PROBLEM TO WORK ON ::
Swap "Identify" for "Find" in the stretch from the start of the rows through the line containing "(1672, 242).", and write out that stretch again with nothing else changed.

DATA FOR THIS TASK ::
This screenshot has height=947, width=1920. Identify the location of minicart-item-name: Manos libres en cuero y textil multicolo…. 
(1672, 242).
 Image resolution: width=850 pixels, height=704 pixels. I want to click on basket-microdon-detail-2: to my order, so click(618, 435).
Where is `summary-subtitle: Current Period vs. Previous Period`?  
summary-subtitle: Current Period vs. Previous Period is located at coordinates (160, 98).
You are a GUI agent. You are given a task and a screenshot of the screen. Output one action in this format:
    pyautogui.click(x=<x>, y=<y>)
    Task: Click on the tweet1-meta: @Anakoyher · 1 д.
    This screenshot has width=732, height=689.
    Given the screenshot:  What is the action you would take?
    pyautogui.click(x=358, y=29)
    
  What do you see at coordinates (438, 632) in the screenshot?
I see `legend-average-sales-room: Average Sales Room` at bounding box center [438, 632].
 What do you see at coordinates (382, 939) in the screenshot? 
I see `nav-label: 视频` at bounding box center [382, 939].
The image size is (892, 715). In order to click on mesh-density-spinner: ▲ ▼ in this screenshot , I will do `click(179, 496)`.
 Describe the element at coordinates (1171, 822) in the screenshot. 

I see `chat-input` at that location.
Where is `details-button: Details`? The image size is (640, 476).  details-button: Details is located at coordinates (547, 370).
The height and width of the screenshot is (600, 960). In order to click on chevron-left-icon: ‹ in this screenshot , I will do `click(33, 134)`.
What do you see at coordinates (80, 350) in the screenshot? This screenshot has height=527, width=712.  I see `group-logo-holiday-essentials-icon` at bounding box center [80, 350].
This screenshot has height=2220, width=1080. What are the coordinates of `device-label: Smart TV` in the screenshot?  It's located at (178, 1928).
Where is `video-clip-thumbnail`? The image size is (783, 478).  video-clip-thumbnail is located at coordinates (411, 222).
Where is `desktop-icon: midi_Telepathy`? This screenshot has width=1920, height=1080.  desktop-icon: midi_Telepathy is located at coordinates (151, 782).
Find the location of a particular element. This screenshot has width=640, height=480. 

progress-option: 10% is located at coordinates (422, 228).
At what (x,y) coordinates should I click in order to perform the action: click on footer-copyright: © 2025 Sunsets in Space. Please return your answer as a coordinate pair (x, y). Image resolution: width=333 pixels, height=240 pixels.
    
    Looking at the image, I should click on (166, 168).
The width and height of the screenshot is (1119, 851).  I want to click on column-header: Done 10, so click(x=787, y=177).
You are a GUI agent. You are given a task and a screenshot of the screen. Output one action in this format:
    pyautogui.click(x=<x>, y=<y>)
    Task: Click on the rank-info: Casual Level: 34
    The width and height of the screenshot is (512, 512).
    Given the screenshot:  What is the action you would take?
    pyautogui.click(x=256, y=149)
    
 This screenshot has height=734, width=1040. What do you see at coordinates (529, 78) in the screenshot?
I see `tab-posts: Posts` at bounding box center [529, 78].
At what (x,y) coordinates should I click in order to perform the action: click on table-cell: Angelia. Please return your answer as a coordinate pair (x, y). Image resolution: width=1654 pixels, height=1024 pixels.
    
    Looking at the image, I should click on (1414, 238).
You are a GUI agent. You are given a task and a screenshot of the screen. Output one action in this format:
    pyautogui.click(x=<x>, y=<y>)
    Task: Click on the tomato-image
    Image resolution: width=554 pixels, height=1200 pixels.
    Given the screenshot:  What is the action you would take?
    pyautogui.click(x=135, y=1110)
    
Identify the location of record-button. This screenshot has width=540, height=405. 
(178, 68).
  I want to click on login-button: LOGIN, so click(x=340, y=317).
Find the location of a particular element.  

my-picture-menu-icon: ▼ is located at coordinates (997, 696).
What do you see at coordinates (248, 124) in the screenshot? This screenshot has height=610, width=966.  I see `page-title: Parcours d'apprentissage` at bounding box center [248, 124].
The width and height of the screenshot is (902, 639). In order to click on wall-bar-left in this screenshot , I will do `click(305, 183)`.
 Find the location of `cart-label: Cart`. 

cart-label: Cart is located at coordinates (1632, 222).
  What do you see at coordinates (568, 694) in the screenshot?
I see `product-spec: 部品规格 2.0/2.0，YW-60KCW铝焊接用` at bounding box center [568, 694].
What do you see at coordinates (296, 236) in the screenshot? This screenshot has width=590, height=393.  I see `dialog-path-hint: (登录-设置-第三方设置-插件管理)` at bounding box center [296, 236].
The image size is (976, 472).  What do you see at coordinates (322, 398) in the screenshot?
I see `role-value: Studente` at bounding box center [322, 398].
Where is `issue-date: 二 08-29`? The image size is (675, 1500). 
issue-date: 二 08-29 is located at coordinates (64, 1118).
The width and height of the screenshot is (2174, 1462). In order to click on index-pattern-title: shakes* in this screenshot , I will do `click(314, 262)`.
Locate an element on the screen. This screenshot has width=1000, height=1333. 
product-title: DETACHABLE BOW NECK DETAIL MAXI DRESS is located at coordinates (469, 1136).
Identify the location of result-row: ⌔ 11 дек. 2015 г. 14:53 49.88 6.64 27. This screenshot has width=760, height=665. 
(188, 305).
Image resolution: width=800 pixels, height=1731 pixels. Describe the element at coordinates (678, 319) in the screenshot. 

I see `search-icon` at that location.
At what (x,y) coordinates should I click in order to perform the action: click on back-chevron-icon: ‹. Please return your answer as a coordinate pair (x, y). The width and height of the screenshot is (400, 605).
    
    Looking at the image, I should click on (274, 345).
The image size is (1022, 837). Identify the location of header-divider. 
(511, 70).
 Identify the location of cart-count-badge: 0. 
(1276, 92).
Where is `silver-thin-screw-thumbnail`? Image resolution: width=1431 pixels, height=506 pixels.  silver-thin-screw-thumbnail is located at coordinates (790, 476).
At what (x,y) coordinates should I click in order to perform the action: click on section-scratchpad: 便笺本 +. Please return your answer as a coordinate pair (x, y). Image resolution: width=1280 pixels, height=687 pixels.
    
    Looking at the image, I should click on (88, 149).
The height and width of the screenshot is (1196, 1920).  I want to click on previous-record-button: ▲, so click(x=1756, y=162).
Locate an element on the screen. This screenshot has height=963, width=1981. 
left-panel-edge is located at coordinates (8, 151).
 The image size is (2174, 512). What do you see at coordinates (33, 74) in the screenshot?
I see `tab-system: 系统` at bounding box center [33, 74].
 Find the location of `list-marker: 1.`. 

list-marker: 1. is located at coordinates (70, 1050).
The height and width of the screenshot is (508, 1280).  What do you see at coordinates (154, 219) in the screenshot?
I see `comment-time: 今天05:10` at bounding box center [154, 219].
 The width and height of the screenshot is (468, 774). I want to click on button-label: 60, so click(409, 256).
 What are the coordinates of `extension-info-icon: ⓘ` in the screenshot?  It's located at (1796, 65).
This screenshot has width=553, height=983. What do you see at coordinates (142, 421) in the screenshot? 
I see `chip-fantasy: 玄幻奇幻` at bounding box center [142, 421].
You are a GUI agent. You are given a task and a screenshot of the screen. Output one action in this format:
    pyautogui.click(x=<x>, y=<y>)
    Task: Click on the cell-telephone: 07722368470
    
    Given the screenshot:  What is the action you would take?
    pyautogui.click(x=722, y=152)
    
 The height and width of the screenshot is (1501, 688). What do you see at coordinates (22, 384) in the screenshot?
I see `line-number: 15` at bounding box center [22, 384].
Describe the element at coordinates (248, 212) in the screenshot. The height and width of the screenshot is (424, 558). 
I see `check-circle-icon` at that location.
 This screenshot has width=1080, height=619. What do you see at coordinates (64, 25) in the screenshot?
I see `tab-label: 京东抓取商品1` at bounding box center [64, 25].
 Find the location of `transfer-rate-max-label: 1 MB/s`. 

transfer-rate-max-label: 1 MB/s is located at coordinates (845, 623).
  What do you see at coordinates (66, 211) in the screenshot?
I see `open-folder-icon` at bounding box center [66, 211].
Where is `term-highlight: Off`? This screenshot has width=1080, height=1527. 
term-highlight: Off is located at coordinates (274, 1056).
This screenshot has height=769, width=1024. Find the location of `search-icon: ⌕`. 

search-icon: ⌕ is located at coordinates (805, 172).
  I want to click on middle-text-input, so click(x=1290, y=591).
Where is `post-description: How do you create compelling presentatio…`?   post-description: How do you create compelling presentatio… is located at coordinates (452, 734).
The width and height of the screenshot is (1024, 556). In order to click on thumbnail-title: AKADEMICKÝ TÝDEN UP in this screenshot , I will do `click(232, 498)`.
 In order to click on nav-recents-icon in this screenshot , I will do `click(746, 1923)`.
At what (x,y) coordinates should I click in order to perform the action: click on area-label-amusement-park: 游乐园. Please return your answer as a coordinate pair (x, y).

YOUR RESPONSE ::
This screenshot has height=947, width=1920. Find the location of minicart-item-name: Manos libres en cuero y textil multicolo…. 
(1672, 242).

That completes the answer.